• EXTRAIT CHOISI:
+ + + + +

Ça prend toujours des pionniers pour changer les choses ; des individus qui croient tellement en leur vision qu’ils sont prêts à en baver pour avoir justice. Negativland, groupe de collage sonore expérimental hautement critique et novateur, sont de ceux-là ; du moins ce qu’en montre une certaine version des faits. Ils ont un côté tellement cloune qu’on n’est pas toujours certain de tout savoir.
L’important, c’est qu’ils ont ouvert la boîte de Pandore de la gestion légale et commerciale de l’échantillonnage sonore, principe de base du recyclage musical qui sous-tend toute la musique Hip Hop – eh oui, y’a eu un temps où les Will Smith de ce monde n’auraient pas pu exister de manière légale.
L’histoire courte : les bonshommes tombent sur une cassette audio qui circule depuis longtemps sur laquelle on retrouve l’animateur hyper-connu Casey Kasem qui, hors d’ondes, sort des ses gonds alors qu’il présente le nouveau titre d’un petit groupe irlandais pas connu (U2) en finissant par s’écrier “and these guys are from England and who gives a shit!”. C’est pas sans rappeler la cassette similaire qui a fait le tour du Québec après avoir transpercé les ondes publiques via Normand Braithwaite, enregistrement qui prenait sur le fait un Gilles Proulx complètement hors de contrôle.

+ + + + +

• LES DONNÉES:
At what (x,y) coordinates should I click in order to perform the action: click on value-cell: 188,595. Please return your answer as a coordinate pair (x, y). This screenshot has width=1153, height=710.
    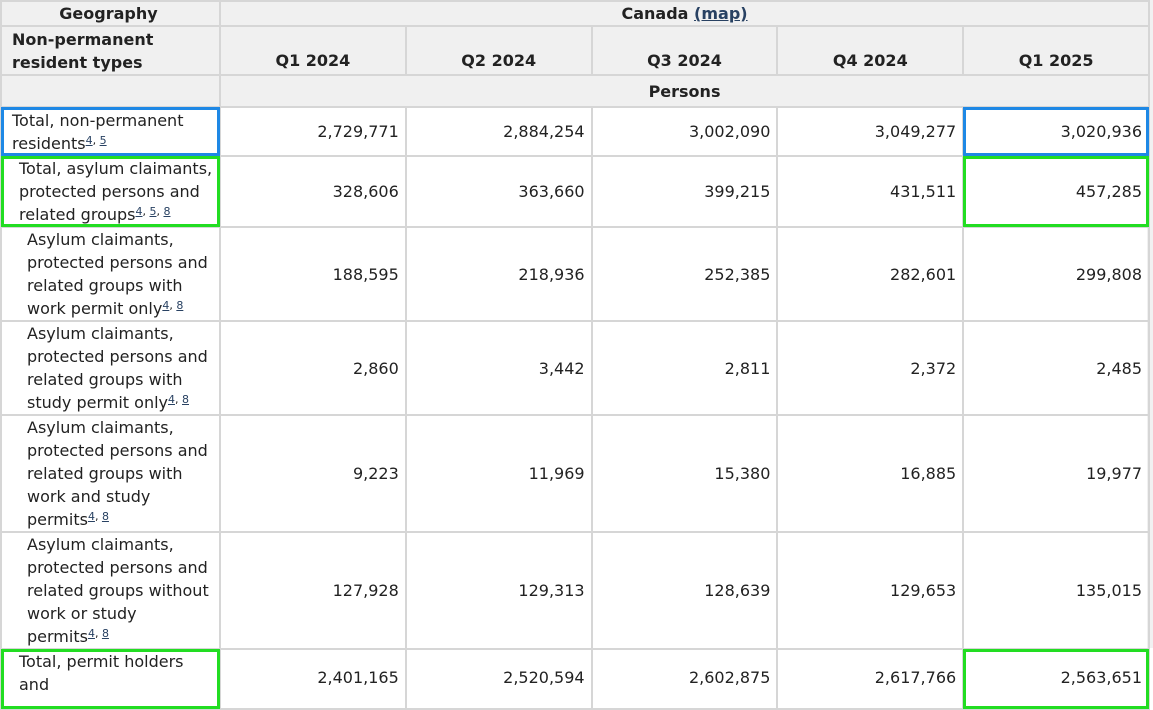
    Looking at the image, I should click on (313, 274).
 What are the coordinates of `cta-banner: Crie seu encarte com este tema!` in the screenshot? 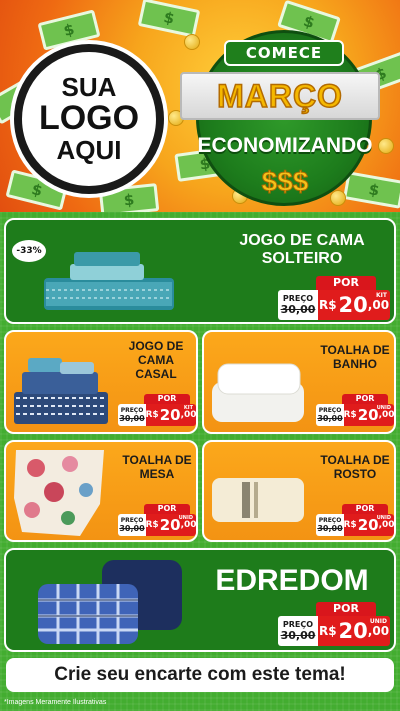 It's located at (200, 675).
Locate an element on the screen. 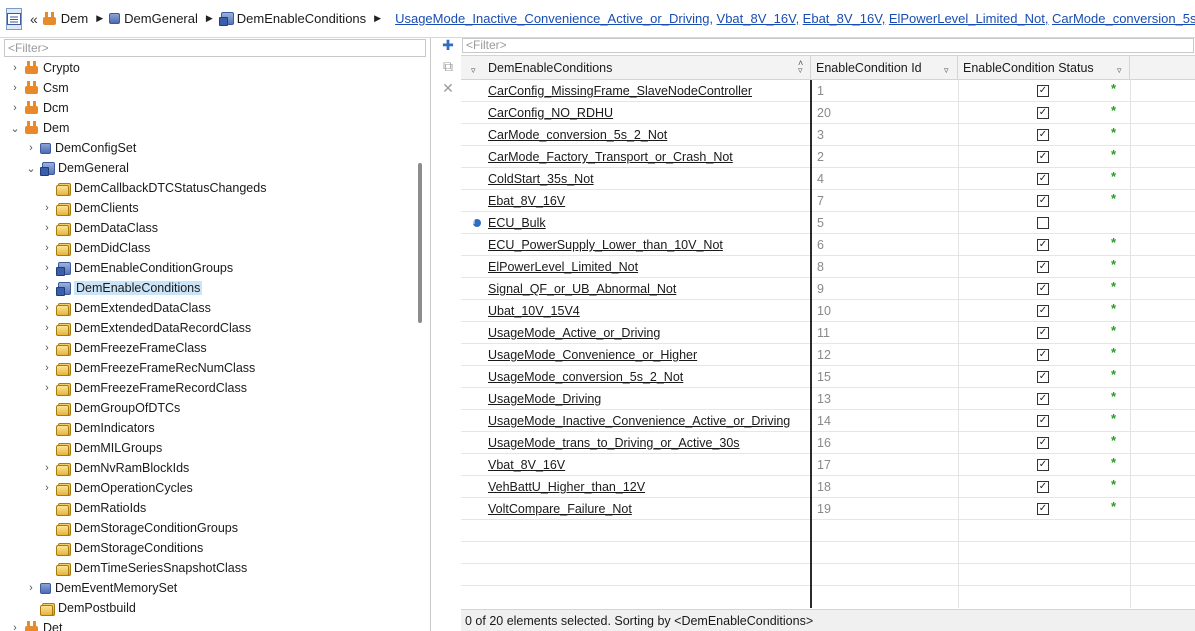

+ + + + +

• CONSIGNES:
A. Relevez tous les noms de personnes cités dans l'extrait sur Negativland.
B. Selon l'extrait sur Negativland, sur quel principe repose toute la musique Hip Hop ?
C. Poursuivez l'extrait sur Negativland au-delà de sa dernière phrase.
Le listing constitue un matériau distinct de l'extrait sur Negativland.

• RÉPONSES ATTENDUES:
A. Will Smith, Casey Kasem, Normand Braithwaite, Gilles Proulx

B. Sur l'échantillonnage sonore, principe de base du recyclage musical.

C.
Bref, les gars trouvent ça drôle, décident de se taper un collage sonore débile incluant une version au gazou de “I still haven’t found what I’m looking for”, intitulent le truc “These guys are from England and who gives a shit” et attachent le tout dans un paquet cadeau qu’ils ont la brillante (du point de vue théorique) idée d’appeler U2. En référence, bien sûr, à l’avion de chasse d’où le groupe irlandais a tiré son nom. Histoire d’en faire un gros truc méta sur la réutilisation culturelle dans une optique personnelle. De plus que le U2 (l’avion) était un plan militaire secret qui a mal tourné alors que le vol initial a fait défaut, que le pilote a été capturé et que les américains se sont mis à raconter des balivernes pour cacher le tout. C’est l’aspect des balivernes qui résonne dans ce qui suit.
Et, coup d’absurde final, la galette se mérite une pochette où le défi culturel est complet – c’est le titre de l’album, U2, qui apparaît en gros, avec le nom de Negativland en petit en-dessous. L’inverse de ce que fait le marketing musical habituellement ; l’artiste à l’avant, l’album en-dessous :

Bref, ça se pense comique et méditatif à la fois, ils en font imprimer quelques milliers de copies et les envoient chez des disquaires indépendant. C’est baveux et ça pousse l’enveloppe, mais c’est un commentaire culture assez incisif.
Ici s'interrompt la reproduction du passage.